Judy A. Atkinson, Asst. Atty. Gen., Pierre, for appellant State of South Dakota, Dept. of Public Safety; William J. Janklow, Atty. Gen., Pierre, on the brief.

Patrick J. Kirby, Mitchell, for respondent Donald McKillop.

Submitted on Briefs.

PER CURIAM.

This case involves the revocation of the driver's license of Donald McKillop by the Department of Public Safety (department) after an administrative hearing before a department examiner regarding McKillop's refusal to submit to a chemical breath test. McKillop petitioned the circuit court for a trial de novo pursuant to SDCL 32-23-12 and the circuit court reversed the order of the department which revoked McKillop's *127 license for a period of one year. We reverse and remand.

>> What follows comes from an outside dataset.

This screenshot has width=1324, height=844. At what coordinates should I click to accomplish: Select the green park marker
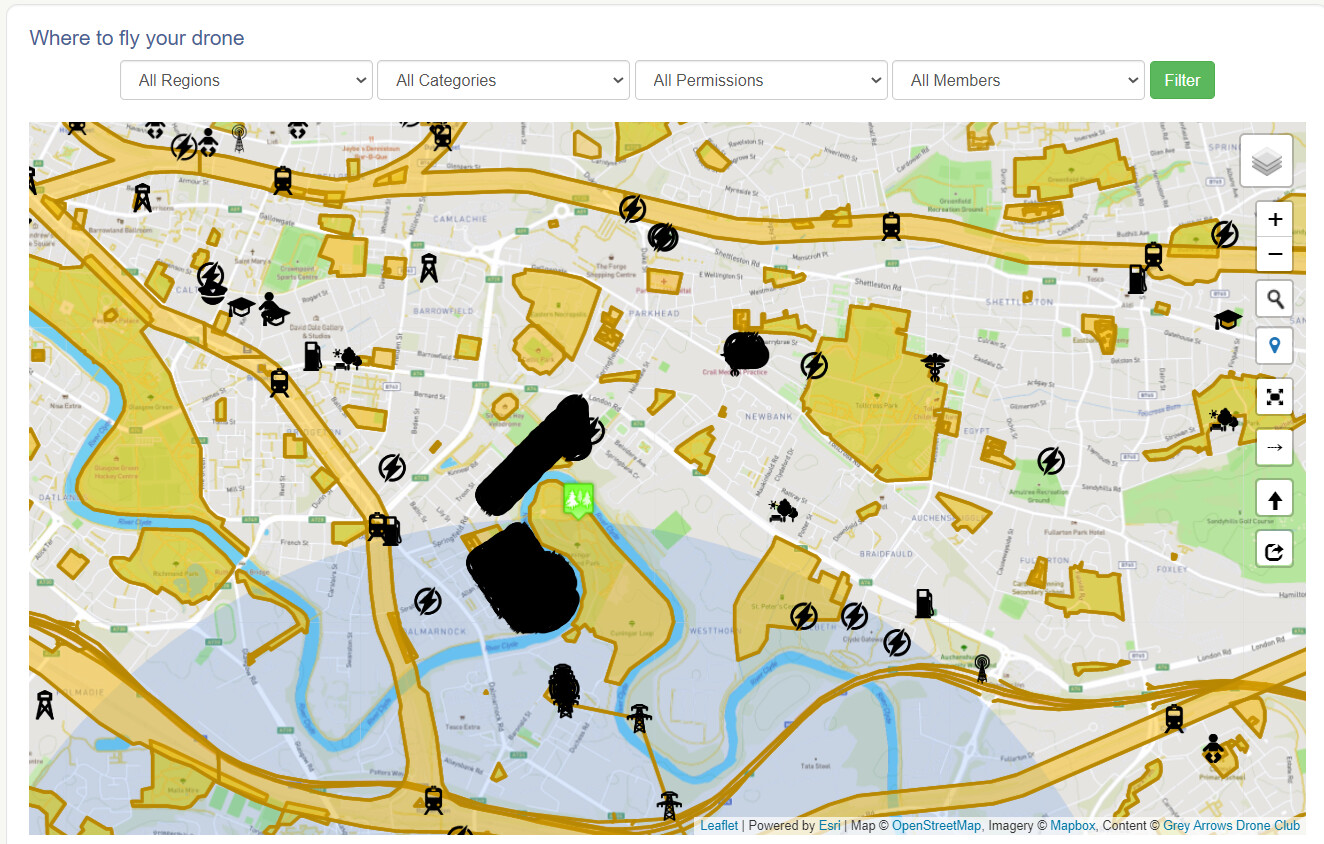click(578, 499)
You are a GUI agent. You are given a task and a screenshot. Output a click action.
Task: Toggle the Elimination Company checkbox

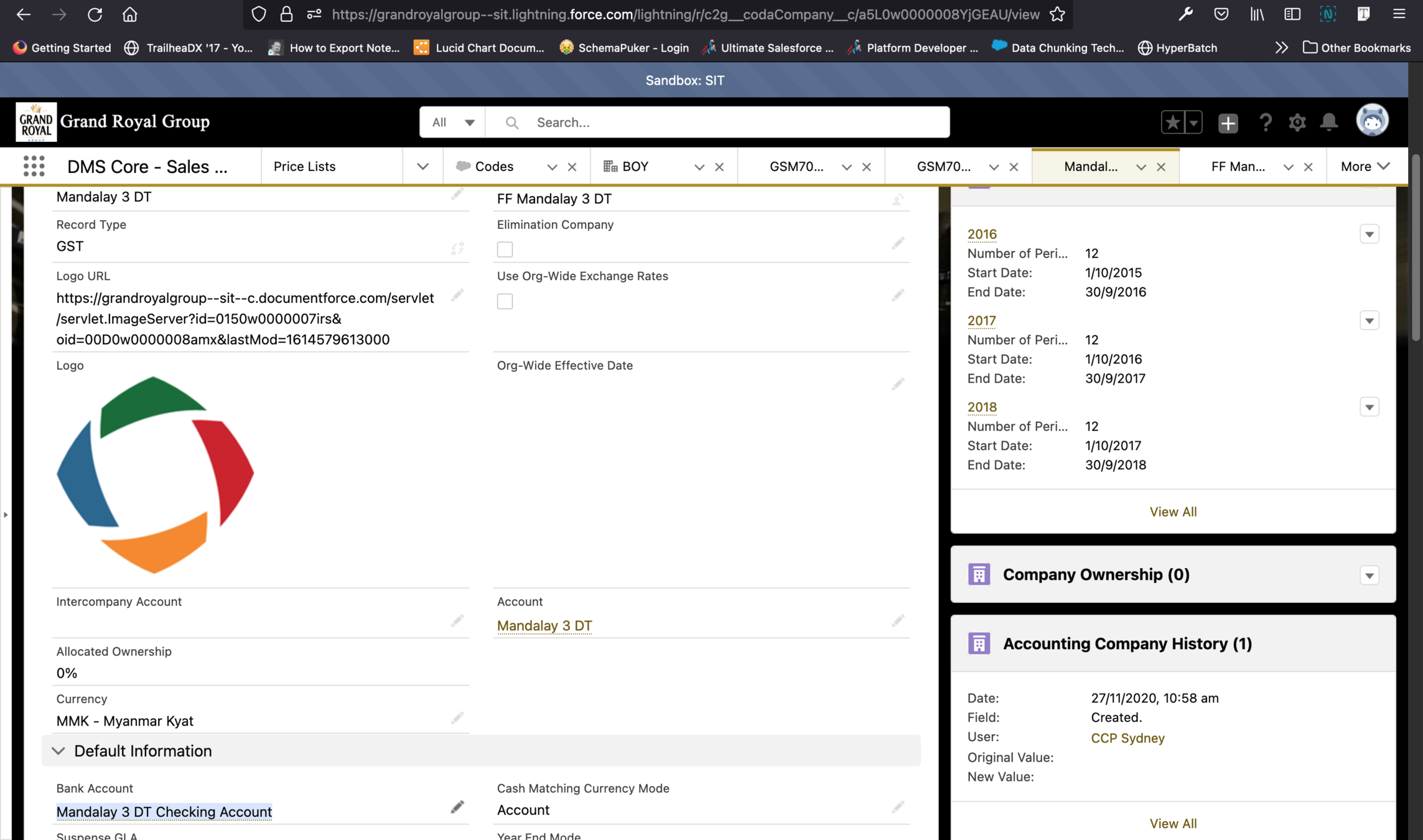(x=505, y=250)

On December 12, 1975, McKillop was involved in a minor automobile accident in Mitchell, South Dakota. The investigating police officer observed that McKillop's walk appeared to be unstable and further ascertained that McKillop had a strong odor of alcohol on his breath. Upon inquiry by the officer, McKillop admitted that he had been drinking. The officer then placed McKillop under arrest for driving while intoxicated, informed him of the provisions of the implied consent law, and requested that he consent to a breath test. McKillop consented to the test. Upon arrival at the police station, McKillop requested and was granted permission to make some phone calls. He then proceeded to make at least eight phone calls. Three of these calls were to a cousin who is a doctor in Minnesota, two were to another cousin who is a lawyer in Texas, and several others were to friends. After making some of these calls, McKillop decided that he would take the test but that he would do so "under protest" and he wished to have two friends present. He then ignored repeated requests by the officer to take the test and continued making phone calls to line up these "witnesses." After about forty minutes had elapsed, twice the normal waiting period, McKillop still had not taken the test and continued making "arrangements." The officer then made a determination that McKillop had refused the test and proceeded accordingly.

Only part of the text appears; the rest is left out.